Apple products and features include innovative privacy technologies that minimize how much data they – or your IT department – can access. The latest versions of iOS and macOS include powerful security features to help keep your personal information safe. 

Privacy is a fundamental human right. It’s also one of our core values. Which is why we design our products and services to protect it. That’s the kind of innovation we believe in.

iMessage Encryption

iMessage and FaceTime are designed so that no one can read your conversations – not even Apple. You can choose to automatically delete messages from devices after 30 days or a year, or keep them on indefinitely if you want. The only way your IT department could have access to your iMessage on your Mac is if they install remote access programs and physically screen share while you’re using iMessage. There is no device management functionality to monitor iMessage for particular words, upload content from a device, or view media sent and received. 

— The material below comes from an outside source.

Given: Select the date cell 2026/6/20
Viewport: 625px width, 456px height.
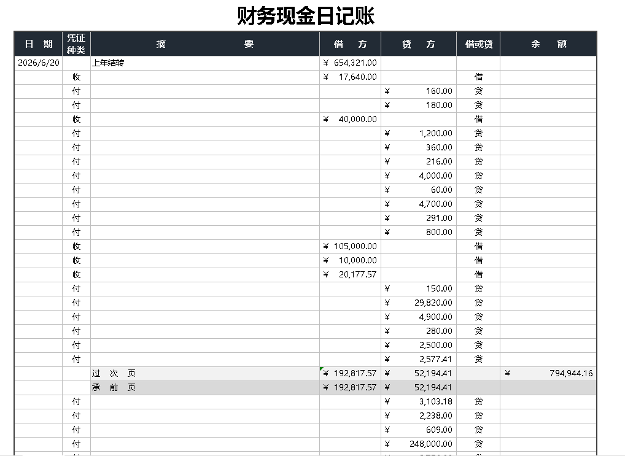Looking at the screenshot, I should [39, 63].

In addition, Apple doesn’t store your messages on its servers in a way that the company can view. When you send or receive a message, it’s encrypted and sent directly from one device to another. The company can’t read what passes between two devices that use iMessage.

iMessage encryption is end-to-end, which means that only the sender and receiver can access the content of messages. This also means Apple cannot decrypt messages for law enforcement or other third parties.

iCloud Photos

You can sync your iCloud Photos and the database on your work Mac to iCloud. Photo data, like location information or albums organized by places, may be shared between your devices with iCloud Photos enabled, but its encrypted in transit. Similar to iMessage, the only way your IT department would have access is if they remotely control your Mac.

User Enrollment for BYOD

Apple’s User Enrollment feature allows employees to protect their privacy while IT keeps corporate data safe. Its ideal in a situation where employees want to securely access work data on a personal device. Behind the scenes, a separate volume keeps everyone’s managed data cryptographically separated – including iCloud Drive accounts for each employee.

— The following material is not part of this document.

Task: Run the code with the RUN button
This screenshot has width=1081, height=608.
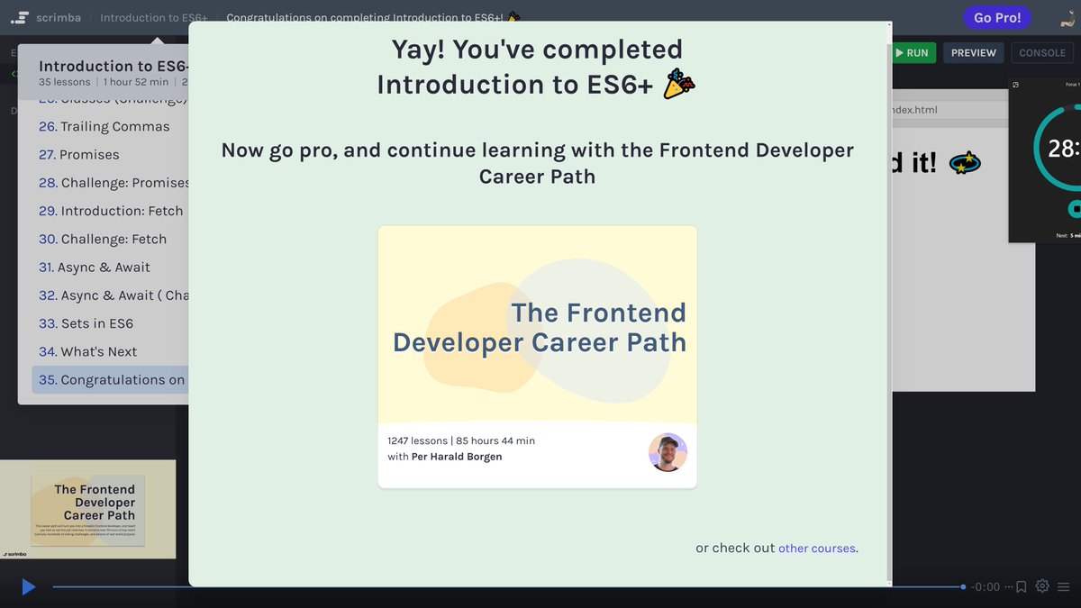Action: 913,52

Although it can manage a subset of configurations and policies, the device restricts certain management tasks like completely wiping a personal device. Employees can use their own devices for work and use both a personal Apple ID and a Managed Apple ID for company data. The two accounts remain separate, protecting everyone’s privacy.

What can IT look at with User Enrollment?

I think considering what IT can look at is the wrong question. The big question is what are they not permitted to do. With User Enrollment, IT cannot access personal information, see which personal apps you have installed, remove personal data, collect logs, access location information, remotely wipe the device, install managed versions of personal apps, or do a screen share of the device.

IT can enforce certain restrictions, install managed apps, manage accounts, require a passcode, configure per-app VPN, and remove work information and apps remotely. 

Wrap up on Apple Enterprise Privacy

By understanding how Apple thinks about privacy, you can see why they’ve designed the systems they have. When you use a personal device for work, your IT team cannot completely take over this device. Obviously, a work-owned Mac or work-owned iOS device gives IT more control, but Apple’s MDM APIs don’t allow an IT team to access your personal iCloud data at any time.

Apple’s commitment to end-user privacy in the enterprise should be commended. Personal data should always remain private – even on work devices.